- _TASK_: Could you copy every line of the data that contains the word "computer"?

- _DATA RECORDS_:

□ □ □ □ □ □ □

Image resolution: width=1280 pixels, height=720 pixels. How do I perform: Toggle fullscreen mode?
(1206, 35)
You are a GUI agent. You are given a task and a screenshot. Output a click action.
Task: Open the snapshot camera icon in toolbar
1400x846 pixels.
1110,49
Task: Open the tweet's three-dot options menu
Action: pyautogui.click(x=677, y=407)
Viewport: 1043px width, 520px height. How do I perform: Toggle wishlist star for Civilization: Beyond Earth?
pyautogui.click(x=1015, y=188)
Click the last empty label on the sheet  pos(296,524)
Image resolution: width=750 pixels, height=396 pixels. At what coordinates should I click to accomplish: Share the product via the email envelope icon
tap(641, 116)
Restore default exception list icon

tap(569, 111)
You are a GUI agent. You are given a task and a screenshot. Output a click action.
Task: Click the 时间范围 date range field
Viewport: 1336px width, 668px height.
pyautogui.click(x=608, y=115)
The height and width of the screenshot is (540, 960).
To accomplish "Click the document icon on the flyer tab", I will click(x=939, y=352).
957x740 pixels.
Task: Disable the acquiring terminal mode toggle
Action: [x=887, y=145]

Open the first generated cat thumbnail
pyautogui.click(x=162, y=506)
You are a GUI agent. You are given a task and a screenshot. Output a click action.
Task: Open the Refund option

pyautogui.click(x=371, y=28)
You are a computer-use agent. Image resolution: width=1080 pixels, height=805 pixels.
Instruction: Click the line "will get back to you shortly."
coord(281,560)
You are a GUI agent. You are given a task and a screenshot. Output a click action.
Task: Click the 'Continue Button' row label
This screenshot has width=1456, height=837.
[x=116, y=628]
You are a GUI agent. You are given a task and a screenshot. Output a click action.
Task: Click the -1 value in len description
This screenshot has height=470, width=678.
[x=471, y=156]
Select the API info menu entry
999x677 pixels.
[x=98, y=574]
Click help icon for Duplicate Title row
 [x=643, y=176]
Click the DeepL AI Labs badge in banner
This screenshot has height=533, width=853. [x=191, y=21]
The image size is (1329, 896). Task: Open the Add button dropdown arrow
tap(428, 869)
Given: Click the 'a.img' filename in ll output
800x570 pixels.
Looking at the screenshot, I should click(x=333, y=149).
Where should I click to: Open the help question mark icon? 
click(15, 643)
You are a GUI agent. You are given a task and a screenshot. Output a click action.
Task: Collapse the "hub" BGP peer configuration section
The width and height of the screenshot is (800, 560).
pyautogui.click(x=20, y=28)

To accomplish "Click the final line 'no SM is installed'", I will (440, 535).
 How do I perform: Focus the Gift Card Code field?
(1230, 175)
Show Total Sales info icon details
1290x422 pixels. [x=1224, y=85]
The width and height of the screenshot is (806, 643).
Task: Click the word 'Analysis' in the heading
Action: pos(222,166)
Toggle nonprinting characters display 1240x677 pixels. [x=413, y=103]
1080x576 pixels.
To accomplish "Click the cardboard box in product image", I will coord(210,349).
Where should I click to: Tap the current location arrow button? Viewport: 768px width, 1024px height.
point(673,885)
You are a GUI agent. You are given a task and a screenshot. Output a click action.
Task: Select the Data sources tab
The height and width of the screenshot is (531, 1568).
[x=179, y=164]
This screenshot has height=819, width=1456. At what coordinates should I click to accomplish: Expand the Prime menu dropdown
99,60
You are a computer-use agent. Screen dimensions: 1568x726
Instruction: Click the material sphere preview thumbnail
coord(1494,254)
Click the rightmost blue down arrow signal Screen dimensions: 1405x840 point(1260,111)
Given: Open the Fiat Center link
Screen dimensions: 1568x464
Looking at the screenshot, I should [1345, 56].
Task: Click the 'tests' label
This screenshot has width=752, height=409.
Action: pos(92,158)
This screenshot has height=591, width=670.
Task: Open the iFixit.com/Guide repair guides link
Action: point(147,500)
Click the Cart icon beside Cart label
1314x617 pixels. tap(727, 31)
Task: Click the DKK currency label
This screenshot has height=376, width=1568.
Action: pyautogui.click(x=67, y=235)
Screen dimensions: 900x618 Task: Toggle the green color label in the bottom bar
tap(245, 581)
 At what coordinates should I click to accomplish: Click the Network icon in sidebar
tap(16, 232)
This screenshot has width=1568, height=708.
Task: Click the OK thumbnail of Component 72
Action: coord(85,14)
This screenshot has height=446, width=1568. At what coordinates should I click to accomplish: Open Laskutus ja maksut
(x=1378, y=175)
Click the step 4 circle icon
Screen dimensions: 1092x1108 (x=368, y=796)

□ □ □ □ □ □ □

- _WRITTEN ANSWER_:
You are a computer-use agent. Image resolution: width=1080 pixels, height=805 pixels.
You are a computer-use agent. Screen dimensions: 1568x726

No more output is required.